From a pure Structural Strategy level, I would move it at either the TOP of the prior candle, or aggressively at the top 0.75% mark of the current DAILY candle.
This entire methodology would represent an aggressive-forward/conservative profit blend: Aggressive in taking a short at the 5-second, and conservative by defining a SL right at the top of the 5-second candle, and then moving the stop-loss level as defined above.

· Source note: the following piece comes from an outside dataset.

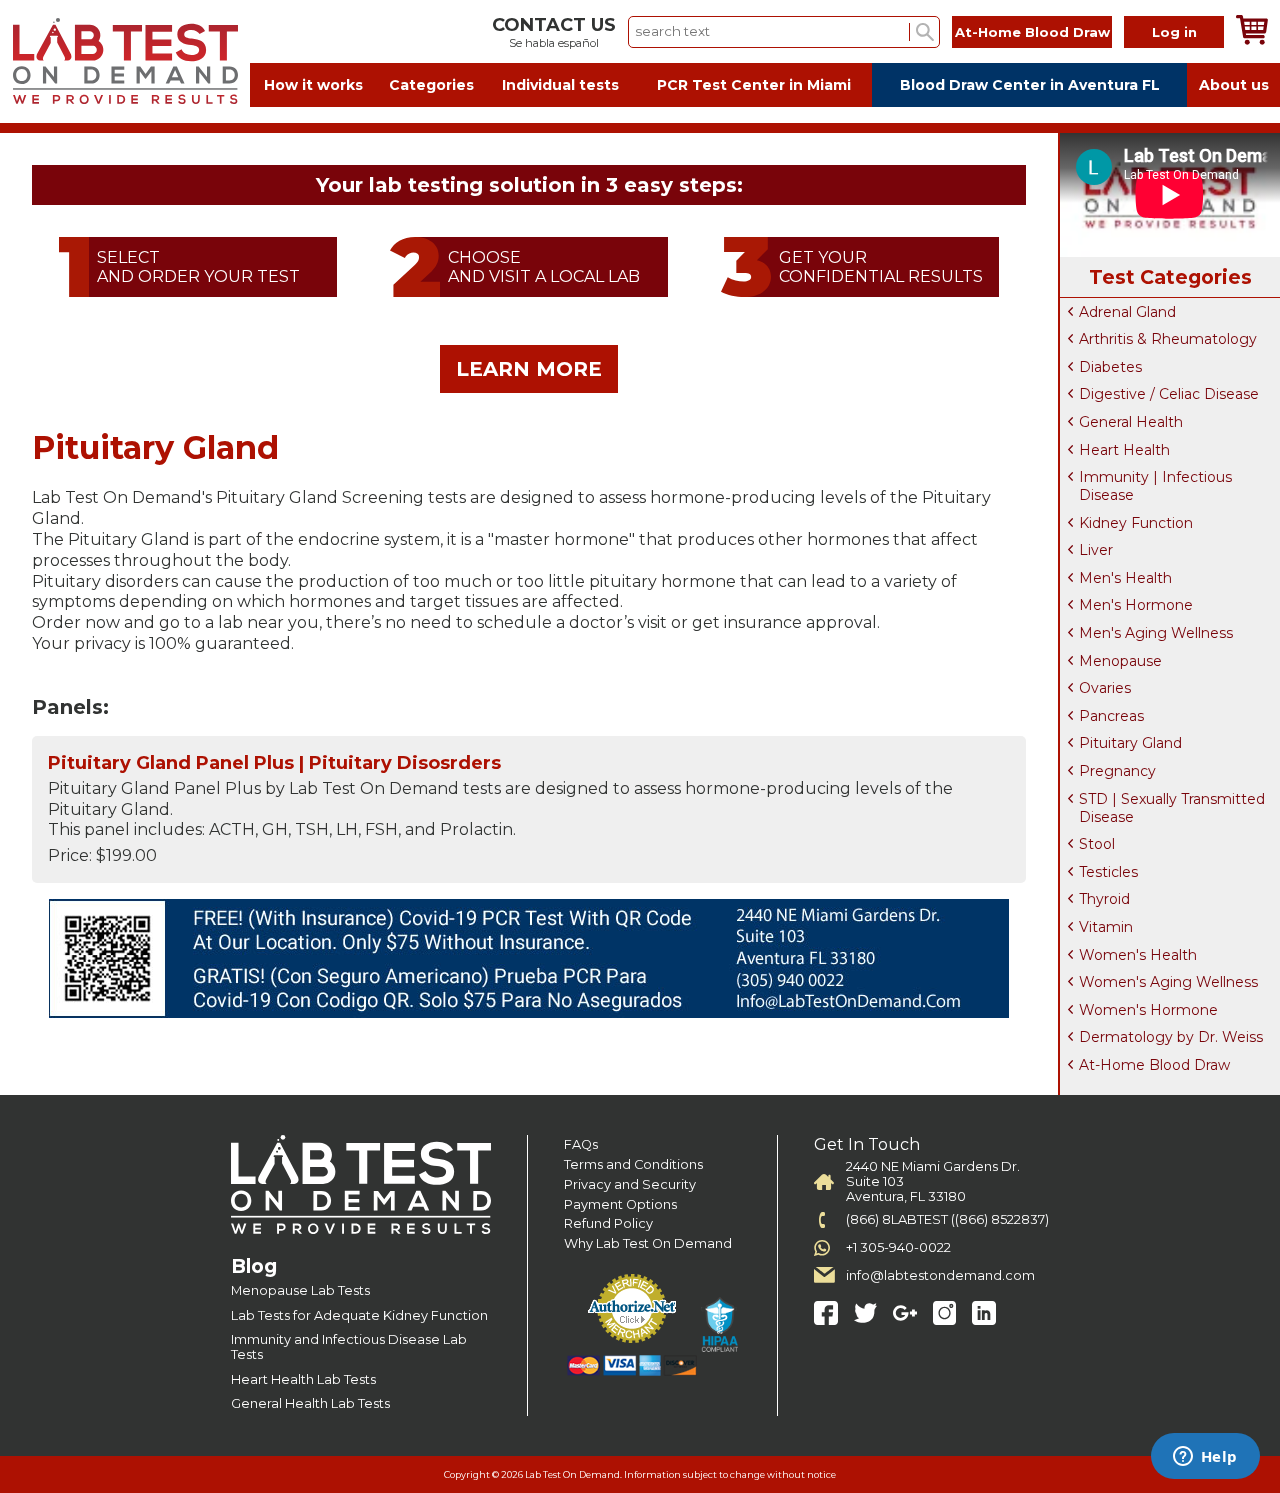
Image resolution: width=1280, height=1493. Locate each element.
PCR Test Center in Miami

Please could you give me your opinion and critique on my trade logic and if in your opinion it is reasonable, and how it can be improved. I entered short at the then double top on the 21 May 2015 at 2.14011
I risked 1% of my account and placed a stop 1/3 of the way between the 1.414 and 1.618 Fib extension. Take profit was you target at the 0.5 Fib retracement. Risk to reward was just over 1:1.
Have I made any glaring and obvious novice mistakes or is my trade plan reasonable sound?
I thank you for your time and patients.
Kind regards iefan
My "golden rule" when trading with a Fib scale is that the level of repose, which is the price from which I calculate a Fibonacci extension, HAS TO BE a minimum of 0.382-Fib. Without that, there is no valid extension level, but this is my rule (I used to trade in a trend-following fashion in the past relying heavily on price and Fibonacci's, and that was how I did it).
So, looking at your chart, where "0" is the origin of the Fib scale and "1" is the 100-Fib value, the MINIMUM REQUIRED retracement to the 38.2% level would be required to appreciate a 1.131, 1.272, 1.313, 1.414 and 1.618 pacing of price (i.e.: levels at which price can visibly be seen validating these Fibonacci extension levels)
The use if "Tunneling" on a preemptive basis is a definite must for this geometry.
However, since there is no other way than Fibonacci to confirm a top (unless you are using a supportive algorithm), then I would look for Fibonacci confluence levels ("clusters") based on points 1, 2 and the down-swing infection level above point 2.
Ideally, the 1-2 Leg would express a significance at the 1.414 or 1.618 level, whereas the internal 2-2' (i.e.: upswing end from point 2) would also express a significant Fibonacci level, aligning with the 1-2 Leg.